#### What the exercise asks
Copy each of the following items word for word, keeping every line unchanged.

------------------------------------

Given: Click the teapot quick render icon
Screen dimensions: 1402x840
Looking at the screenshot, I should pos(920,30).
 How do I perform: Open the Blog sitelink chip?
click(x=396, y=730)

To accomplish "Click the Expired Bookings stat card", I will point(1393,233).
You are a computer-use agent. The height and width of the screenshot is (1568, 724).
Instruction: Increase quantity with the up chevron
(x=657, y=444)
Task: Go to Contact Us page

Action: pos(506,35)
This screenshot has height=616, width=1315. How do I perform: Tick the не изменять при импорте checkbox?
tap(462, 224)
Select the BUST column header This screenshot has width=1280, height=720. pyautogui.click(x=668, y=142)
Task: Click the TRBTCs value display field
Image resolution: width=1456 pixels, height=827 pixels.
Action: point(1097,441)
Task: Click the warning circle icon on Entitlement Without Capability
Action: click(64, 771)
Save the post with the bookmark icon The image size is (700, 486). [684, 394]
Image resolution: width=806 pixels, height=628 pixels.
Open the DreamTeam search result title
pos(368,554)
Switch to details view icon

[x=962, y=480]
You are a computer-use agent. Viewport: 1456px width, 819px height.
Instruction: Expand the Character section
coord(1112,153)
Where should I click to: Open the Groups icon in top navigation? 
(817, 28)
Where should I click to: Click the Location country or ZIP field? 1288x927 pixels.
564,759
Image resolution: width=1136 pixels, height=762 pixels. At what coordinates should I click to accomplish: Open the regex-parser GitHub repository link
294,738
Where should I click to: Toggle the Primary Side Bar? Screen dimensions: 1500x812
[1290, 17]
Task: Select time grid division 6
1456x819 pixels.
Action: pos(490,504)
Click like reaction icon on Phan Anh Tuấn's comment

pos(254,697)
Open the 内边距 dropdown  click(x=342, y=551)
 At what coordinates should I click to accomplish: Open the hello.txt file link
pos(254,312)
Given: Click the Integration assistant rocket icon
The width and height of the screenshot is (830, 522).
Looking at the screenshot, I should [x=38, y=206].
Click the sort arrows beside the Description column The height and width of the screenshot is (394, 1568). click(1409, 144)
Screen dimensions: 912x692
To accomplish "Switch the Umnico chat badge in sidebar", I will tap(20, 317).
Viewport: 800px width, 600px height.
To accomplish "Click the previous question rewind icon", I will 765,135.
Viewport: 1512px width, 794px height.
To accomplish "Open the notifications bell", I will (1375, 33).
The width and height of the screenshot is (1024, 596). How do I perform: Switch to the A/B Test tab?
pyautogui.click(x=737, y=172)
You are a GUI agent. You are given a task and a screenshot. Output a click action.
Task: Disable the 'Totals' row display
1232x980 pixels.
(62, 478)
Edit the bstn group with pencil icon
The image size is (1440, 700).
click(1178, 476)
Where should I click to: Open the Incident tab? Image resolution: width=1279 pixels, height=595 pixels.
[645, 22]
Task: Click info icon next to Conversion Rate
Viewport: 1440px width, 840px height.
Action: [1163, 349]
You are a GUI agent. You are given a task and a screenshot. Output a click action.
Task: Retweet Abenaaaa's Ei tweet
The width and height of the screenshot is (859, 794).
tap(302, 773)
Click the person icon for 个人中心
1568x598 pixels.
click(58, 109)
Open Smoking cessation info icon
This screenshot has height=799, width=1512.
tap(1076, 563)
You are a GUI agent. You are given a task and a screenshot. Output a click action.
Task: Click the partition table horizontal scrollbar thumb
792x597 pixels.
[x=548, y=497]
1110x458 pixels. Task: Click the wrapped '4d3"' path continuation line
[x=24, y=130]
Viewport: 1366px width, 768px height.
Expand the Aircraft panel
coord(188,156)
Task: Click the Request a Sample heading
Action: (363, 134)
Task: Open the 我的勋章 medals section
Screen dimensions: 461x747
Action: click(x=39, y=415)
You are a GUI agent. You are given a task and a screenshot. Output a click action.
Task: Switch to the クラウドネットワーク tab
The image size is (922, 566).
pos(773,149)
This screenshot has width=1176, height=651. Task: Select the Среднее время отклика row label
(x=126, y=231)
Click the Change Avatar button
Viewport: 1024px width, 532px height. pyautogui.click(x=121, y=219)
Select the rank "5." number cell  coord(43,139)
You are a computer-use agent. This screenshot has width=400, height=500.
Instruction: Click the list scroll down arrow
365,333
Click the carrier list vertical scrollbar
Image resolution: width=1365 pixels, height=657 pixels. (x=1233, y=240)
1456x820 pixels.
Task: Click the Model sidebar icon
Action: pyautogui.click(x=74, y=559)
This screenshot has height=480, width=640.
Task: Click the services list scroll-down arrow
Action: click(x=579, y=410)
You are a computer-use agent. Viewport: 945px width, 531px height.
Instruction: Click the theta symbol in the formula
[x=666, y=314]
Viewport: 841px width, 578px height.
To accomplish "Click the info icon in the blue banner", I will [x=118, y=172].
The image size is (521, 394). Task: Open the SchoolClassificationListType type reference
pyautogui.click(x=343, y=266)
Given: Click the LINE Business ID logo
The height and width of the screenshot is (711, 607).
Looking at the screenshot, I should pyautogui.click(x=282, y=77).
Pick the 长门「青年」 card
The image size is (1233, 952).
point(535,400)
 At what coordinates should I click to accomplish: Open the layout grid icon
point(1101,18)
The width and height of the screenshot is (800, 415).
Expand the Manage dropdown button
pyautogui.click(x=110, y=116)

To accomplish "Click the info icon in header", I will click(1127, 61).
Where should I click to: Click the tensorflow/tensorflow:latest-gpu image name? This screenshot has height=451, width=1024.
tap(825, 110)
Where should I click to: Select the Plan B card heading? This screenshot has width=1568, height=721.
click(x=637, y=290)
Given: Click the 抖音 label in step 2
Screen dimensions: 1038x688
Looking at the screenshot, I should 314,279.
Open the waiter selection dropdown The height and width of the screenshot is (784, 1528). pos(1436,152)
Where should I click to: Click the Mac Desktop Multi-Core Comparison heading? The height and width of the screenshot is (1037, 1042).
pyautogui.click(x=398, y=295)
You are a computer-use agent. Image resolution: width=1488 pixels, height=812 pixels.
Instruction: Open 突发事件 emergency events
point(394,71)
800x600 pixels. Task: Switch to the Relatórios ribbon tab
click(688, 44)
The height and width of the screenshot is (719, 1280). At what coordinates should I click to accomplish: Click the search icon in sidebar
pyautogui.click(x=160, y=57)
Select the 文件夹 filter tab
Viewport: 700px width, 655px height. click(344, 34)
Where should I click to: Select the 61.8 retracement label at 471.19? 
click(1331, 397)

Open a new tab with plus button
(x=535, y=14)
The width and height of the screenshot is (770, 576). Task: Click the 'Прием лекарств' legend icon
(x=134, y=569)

------------------------------------

#### Exercise solution
Given: Click the teapot quick render icon
Screen dimensions: 1402x840
Looking at the screenshot, I should pos(920,30).
 How do I perform: Open the Blog sitelink chip?
click(x=396, y=730)

To accomplish "Click the Expired Bookings stat card", I will point(1393,233).
You are a computer-use agent. The height and width of the screenshot is (1568, 724).
Instruction: Increase quantity with the up chevron
(x=657, y=444)
Task: Go to Contact Us page

Action: pos(506,35)
This screenshot has height=616, width=1315. How do I perform: Tick the не изменять при импорте checkbox?
tap(462, 224)
Select the BUST column header This screenshot has width=1280, height=720. pyautogui.click(x=668, y=142)
Task: Click the TRBTCs value display field
Image resolution: width=1456 pixels, height=827 pixels.
Action: point(1097,441)
Task: Click the warning circle icon on Entitlement Without Capability
Action: click(64, 771)
Save the post with the bookmark icon The image size is (700, 486). [684, 394]
Image resolution: width=806 pixels, height=628 pixels.
Open the DreamTeam search result title
pos(368,554)
Switch to details view icon

[x=962, y=480]
You are a computer-use agent. Viewport: 1456px width, 819px height.
Instruction: Expand the Character section
coord(1112,153)
Where should I click to: Open the Groups icon in top navigation? 
(817, 28)
Where should I click to: Click the Location country or ZIP field? 1288x927 pixels.
564,759
Image resolution: width=1136 pixels, height=762 pixels. At what coordinates should I click to accomplish: Open the regex-parser GitHub repository link
294,738
Where should I click to: Toggle the Primary Side Bar? Screen dimensions: 1500x812
[1290, 17]
Task: Select time grid division 6
1456x819 pixels.
Action: pos(490,504)
Click like reaction icon on Phan Anh Tuấn's comment

pos(254,697)
Open the 内边距 dropdown  click(x=342, y=551)
 At what coordinates should I click to accomplish: Open the hello.txt file link
pos(254,312)
Given: Click the Integration assistant rocket icon
The width and height of the screenshot is (830, 522).
Looking at the screenshot, I should [x=38, y=206].
Click the sort arrows beside the Description column The height and width of the screenshot is (394, 1568). click(1409, 144)
Screen dimensions: 912x692
To accomplish "Switch the Umnico chat badge in sidebar", I will tap(20, 317).
Viewport: 800px width, 600px height.
To accomplish "Click the previous question rewind icon", I will 765,135.
Viewport: 1512px width, 794px height.
To accomplish "Open the notifications bell", I will (1375, 33).
The width and height of the screenshot is (1024, 596). How do I perform: Switch to the A/B Test tab?
pyautogui.click(x=737, y=172)
You are a GUI agent. You are given a task and a screenshot. Output a click action.
Task: Disable the 'Totals' row display
1232x980 pixels.
(62, 478)
Edit the bstn group with pencil icon
The image size is (1440, 700).
click(1178, 476)
Where should I click to: Open the Incident tab? Image resolution: width=1279 pixels, height=595 pixels.
[645, 22]
Task: Click info icon next to Conversion Rate
Viewport: 1440px width, 840px height.
Action: [1163, 349]
You are a GUI agent. You are given a task and a screenshot. Output a click action.
Task: Retweet Abenaaaa's Ei tweet
The width and height of the screenshot is (859, 794).
tap(302, 773)
Click the person icon for 个人中心
1568x598 pixels.
click(58, 109)
Open Smoking cessation info icon
This screenshot has height=799, width=1512.
tap(1076, 563)
You are a GUI agent. You are given a task and a screenshot. Output a click action.
Task: Click the partition table horizontal scrollbar thumb
792x597 pixels.
[x=548, y=497]
1110x458 pixels. Task: Click the wrapped '4d3"' path continuation line
[x=24, y=130]
Viewport: 1366px width, 768px height.
Expand the Aircraft panel
coord(188,156)
Task: Click the Request a Sample heading
Action: (363, 134)
Task: Open the 我的勋章 medals section
Screen dimensions: 461x747
Action: click(x=39, y=415)
You are a GUI agent. You are given a task and a screenshot. Output a click action.
Task: Switch to the クラウドネットワーク tab
The image size is (922, 566).
pos(773,149)
This screenshot has width=1176, height=651. Task: Select the Среднее время отклика row label
(x=126, y=231)
Click the Change Avatar button
Viewport: 1024px width, 532px height. pyautogui.click(x=121, y=219)
Select the rank "5." number cell  coord(43,139)
You are a computer-use agent. This screenshot has width=400, height=500.
Instruction: Click the list scroll down arrow
365,333
Click the carrier list vertical scrollbar
Image resolution: width=1365 pixels, height=657 pixels. (x=1233, y=240)
1456x820 pixels.
Task: Click the Model sidebar icon
Action: pyautogui.click(x=74, y=559)
This screenshot has height=480, width=640.
Task: Click the services list scroll-down arrow
Action: click(x=579, y=410)
You are a computer-use agent. Viewport: 945px width, 531px height.
Instruction: Click the theta symbol in the formula
[x=666, y=314]
Viewport: 841px width, 578px height.
To accomplish "Click the info icon in the blue banner", I will [x=118, y=172].
The image size is (521, 394). Task: Open the SchoolClassificationListType type reference
pyautogui.click(x=343, y=266)
Given: Click the LINE Business ID logo
The height and width of the screenshot is (711, 607).
Looking at the screenshot, I should pyautogui.click(x=282, y=77).
Pick the 长门「青年」 card
The image size is (1233, 952).
point(535,400)
 At what coordinates should I click to accomplish: Open the layout grid icon
point(1101,18)
The width and height of the screenshot is (800, 415).
Expand the Manage dropdown button
pyautogui.click(x=110, y=116)

To accomplish "Click the info icon in header", I will click(1127, 61).
Where should I click to: Click the tensorflow/tensorflow:latest-gpu image name? This screenshot has height=451, width=1024.
tap(825, 110)
Where should I click to: Select the Plan B card heading? This screenshot has width=1568, height=721.
click(x=637, y=290)
Given: Click the 抖音 label in step 2
Screen dimensions: 1038x688
Looking at the screenshot, I should 314,279.
Open the waiter selection dropdown The height and width of the screenshot is (784, 1528). pos(1436,152)
Where should I click to: Click the Mac Desktop Multi-Core Comparison heading? The height and width of the screenshot is (1037, 1042).
pyautogui.click(x=398, y=295)
You are a computer-use agent. Image resolution: width=1488 pixels, height=812 pixels.
Instruction: Open 突发事件 emergency events
point(394,71)
800x600 pixels. Task: Switch to the Relatórios ribbon tab
click(688, 44)
The height and width of the screenshot is (719, 1280). At what coordinates should I click to accomplish: Click the search icon in sidebar
pyautogui.click(x=160, y=57)
Select the 文件夹 filter tab
Viewport: 700px width, 655px height. click(344, 34)
Where should I click to: Select the 61.8 retracement label at 471.19? 
click(1331, 397)

Open a new tab with plus button
(x=535, y=14)
The width and height of the screenshot is (770, 576). Task: Click the 'Прием лекарств' legend icon
(x=134, y=569)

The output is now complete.